Google and the Eclipse Foundation have launched a beta of Eclipse Labs, a portal for hosting open-source projects based on Eclipse.
In a May 13 blog post, Mike Milinkovich, executive director of the Eclipse Foundation, said Eclipse Labs gives developers who want to create Eclipse-based projects a “third option.” The other two options are to use the formal Eclipse process and “propose a project with the Eclipse Foundation,” or to “start a project on one of the existing forges, [such as] Google Code, SourceForge [or] Codehaus.”
Milinkovich continued, “Eclipse Labs allows you to very quickly create an open-source project with access to an issue tracking system, source code repository (Subversion or Mercurial) and a project Website. The default license is EPL [Eclipse Public License] but you can change it to the other licenses available on Google Code. Anyone can create a project on Eclipse Labs at any time.”

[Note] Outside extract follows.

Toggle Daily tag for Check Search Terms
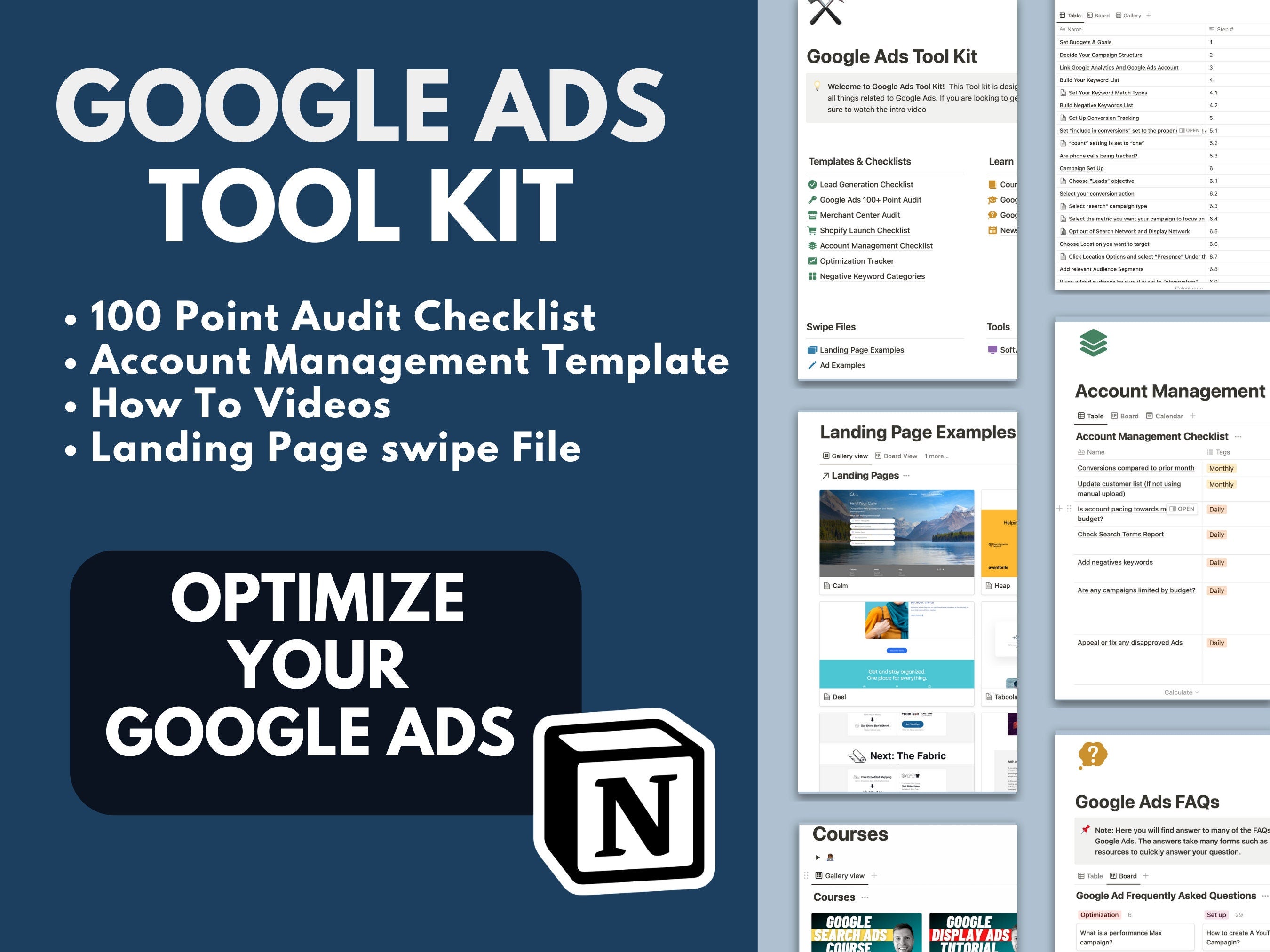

Ian Skerrett, director of marketing for Eclipse, said there are lots of Eclipse-based open-source projects that people start but don’t need or want to be official Eclipse Foundation projects. Eclipse Labs is now a destination for those projects. Google is hosting Eclipse Labs as a service on the Google Code Project Hosting.
Milinkovich also said, “Eclipse Labs project owners will be encouraged to create tags [or] labels to describe [their projects]. We have prepopulated a set of Eclipse-specific labels that will be displayed on the Eclipse Labs search page. Eclipse Labs will also have an API that allows people to search on these labels. … We also want to populate Eclipse Marketplace with the projects from Eclipse Labs. The API is not yet available but it should be in the next couple of weeks.”
However, “Projects hosted on Eclipse Labs are not official Eclipse projects,” Milinkovich noted. “Therefore, they can’t be called Eclipse projects, use the org.eclipse namespace or be included in the Release Train or Packages.”
In a post on the Google Code blog, Ali Pasha, a product manager for Google Project Hosting, said, “The goal of Eclipse Labs is to improve the visibility of unofficial add-on projects. We hope that this will help Eclipse users find those projects quickly and that it will help popular projects get on the path to becoming Eclipse Foundation projects.”
Pasha said there are two projects that have migrated to Eclipse Labs: Workspace Mechanic for Eclipse and Project Hosting Connector for Mylyn, an Eclipse plug-in for the Google Project Hosting issue tracker.
Google Software Engineer Robert Konigsberg explained, “The Workspace Mechanic is a publicly released version of a tool we use at Google to automate maintenance of our engineers’ Eclipse environments.”